*** Reading passage ***

I am 28 weeks pregnant with my 3rd child. Today at my OB’s office the provider wanted to give me the tetanus, diphtheria, and pertussis (Tdap) vaccine. I know I got a tetanus shot a couple years ago and I thought that was good for 10 years. I do not remember receiving a tdap vaccine in my other pregnancies. I don’t like the idea of putting anything into my body while I am pregnant. I told the provider that I needed to think about it first. Do you think I should get the vaccine now or wait until I have delivered?
Pregnant women are being encouraged to get a tdap vaccine during pregnancy to protect their baby from whooping cough, also known as pertussis. Whooping cough is a highly contagious bacterial respiratory infection. While the disease can affect both adults and children, the vast majority of severe disease and mortality occurs in infants less than 3 months old. Infants that get whooping cough may not actually cough at all but instead can have trouble breathing and turn blue. About 50% of babies that get whooping cough will end up hospitalized. Approximately 1-2% of hospitalized infants will ultimately die from the disease.
When a pregnant woman is given the tdap vaccine this protects the baby in two ways. First, it supplies the baby with immunity through the transmission of antibodies. Antibodies are part of our immune system that circulate in our blood and fight infection. Second, the mom is protected from whooping cough which means she will not transmit the illness to her infant. It is important for all caregivers of the infant to be up to date on pertussis vaccination. This creates an immunity cocoon around the infant. If everyone around the baby is immune from pertussis, then the risk of exposure for the baby goes down dramatically. Vaccination of Mom and other caregivers is the only way we can protect infants from whooping cough until they reach 2 months of age. At that point the infant can start receiving their own vaccines.
In 1934 there were more than 250,000 cases of whooping cough in the United States. With the introduction of the whole cell vaccine in the 1940s, the number of cases dropped to a low of 1010 cases in 1970. Since that time there has been a steady increase in the number of whooping cough cases in the United States. In 2012 there were 48,000 cases in the U.S. and in 2014 an epidemic of pertussis was declared in California. Worldwide about 195,000 deaths occur each year from whooping cough. These are predominately infants or unvaccinated children.

*** End of Reading passage ***
*** Supplied material ***

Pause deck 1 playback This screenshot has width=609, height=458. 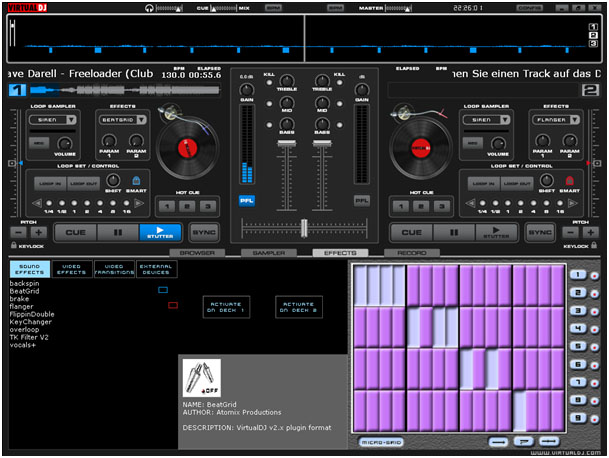pyautogui.click(x=118, y=232)
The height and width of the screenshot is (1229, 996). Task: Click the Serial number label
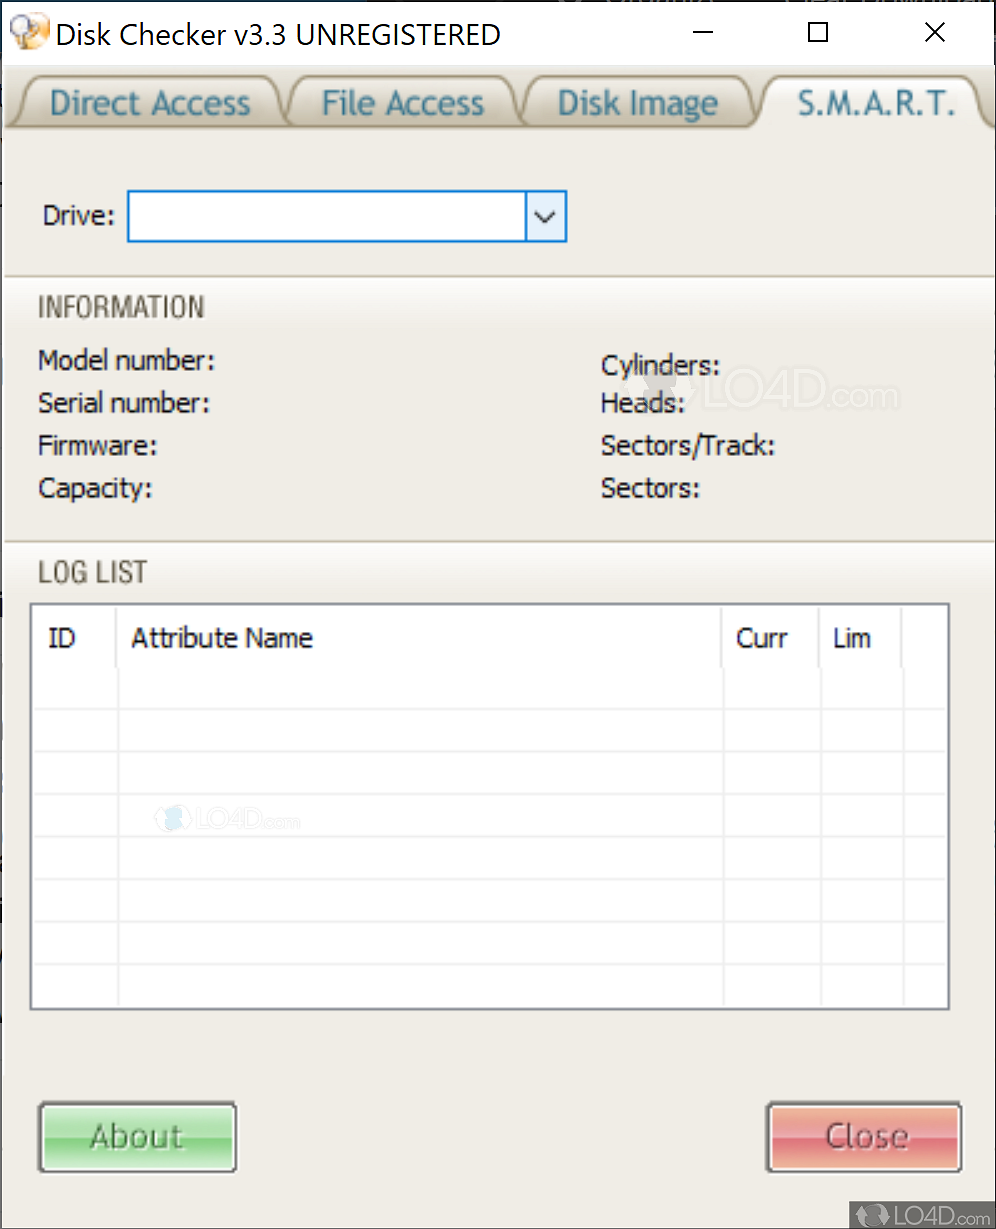coord(123,403)
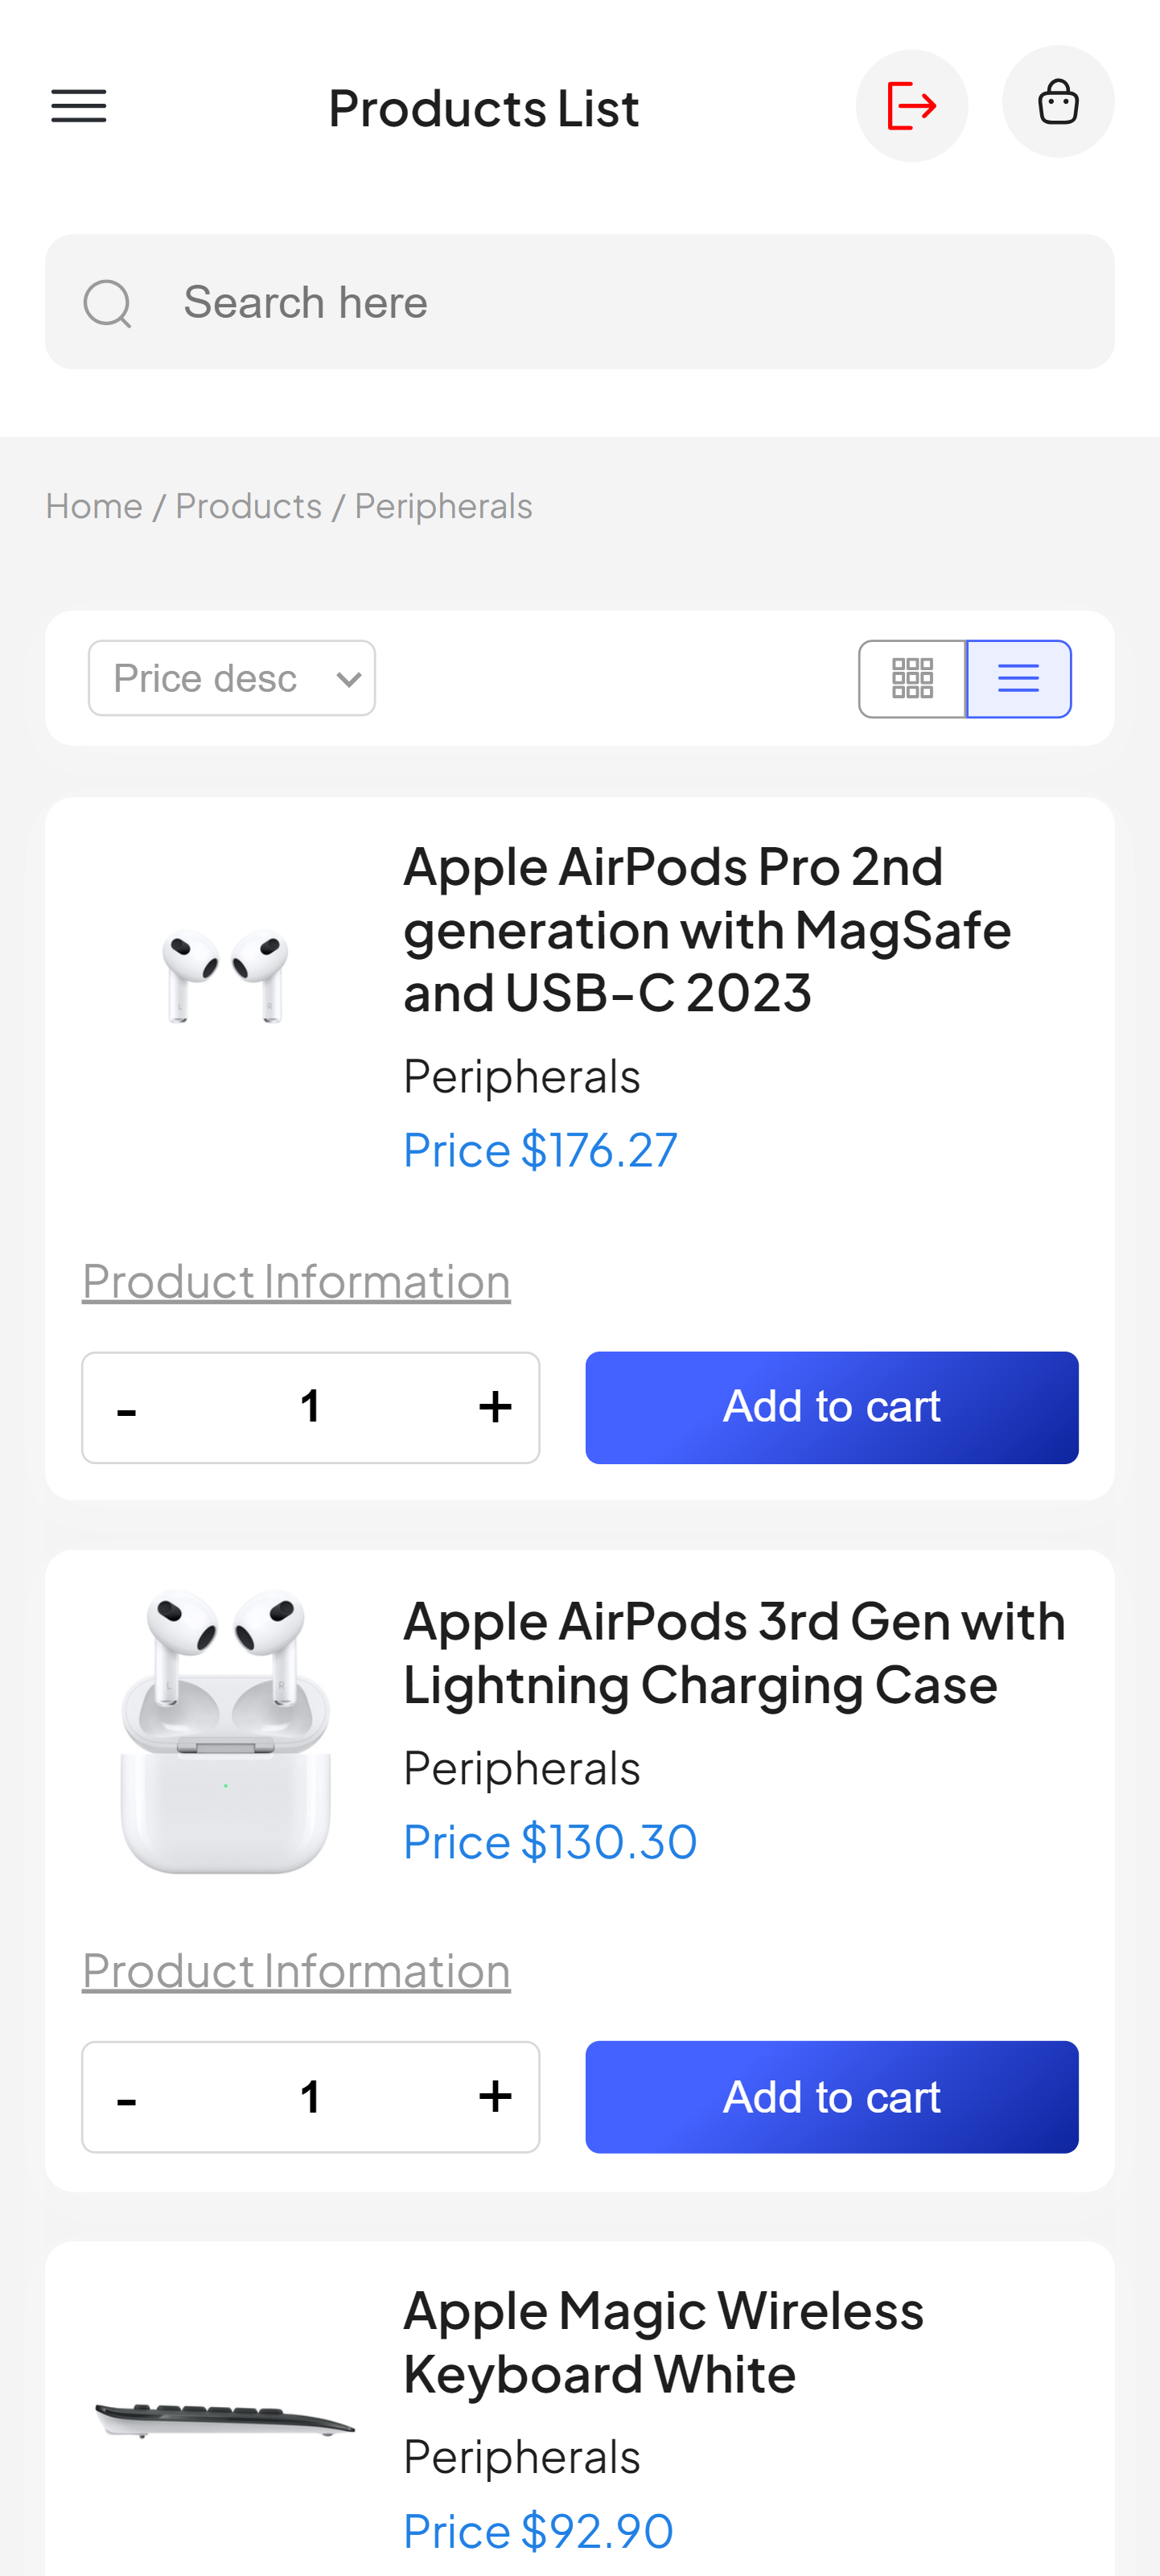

*** End of Supplied material ***

__Task requirements__
a) Do these statements agree with the Tdap passage? (i) About half of babies who get whooping cough are hospitalized. (ii) Infants can start receiving their own vaccines at 6 months of age. (iii) Whooping cough cases in the United States fell to a low of 1010 in 1970. Answer yes or no for each, quoting the deciding words.
b) Write the next part of the Tdap passage, beginning after its final sentence.
The material has no connection to the Tdap passage.

__Outputs in order__
a)
(i) Yes: "About 50% of babies that get whooping cough will end up hospitalized."
(ii) No: "until they reach 2 months of age. At that point the infant can start receiving their own vaccines."
(iii) Yes: "the number of cases dropped to a low of 1010 cases in 1970."

b)
There are two main reasons for the increase in the number of cases in the United States. One, a change was made in the vaccine in 1997. The initial pertussis vaccine was a ‘whole cell’ vaccine and was associated with local swelling, pain, fever, fatigue, and convulsions. The new ‘acellular’ vaccine was found to have fewer side effects but immunity was noted to decrease quickly. The new vaccine does have fewer side effects but more frequent revaccination is required to maintain immunity. This is why it is recommended that pregnant women get vaccinated during each pregnancy even if those pregnancies are closely spaced. Second, the anti-vaccine movement within the United States has had a significant effect on vaccination rates. False claims that linked vaccines to autism made many prospective parents very suspicious of vaccines. This has led to an increase in the number of parents opting out of vaccinating their children. The subsequent result is an increase in cases of a variety of preventable infectious diseases like the recent measles outbreak at Disney Land.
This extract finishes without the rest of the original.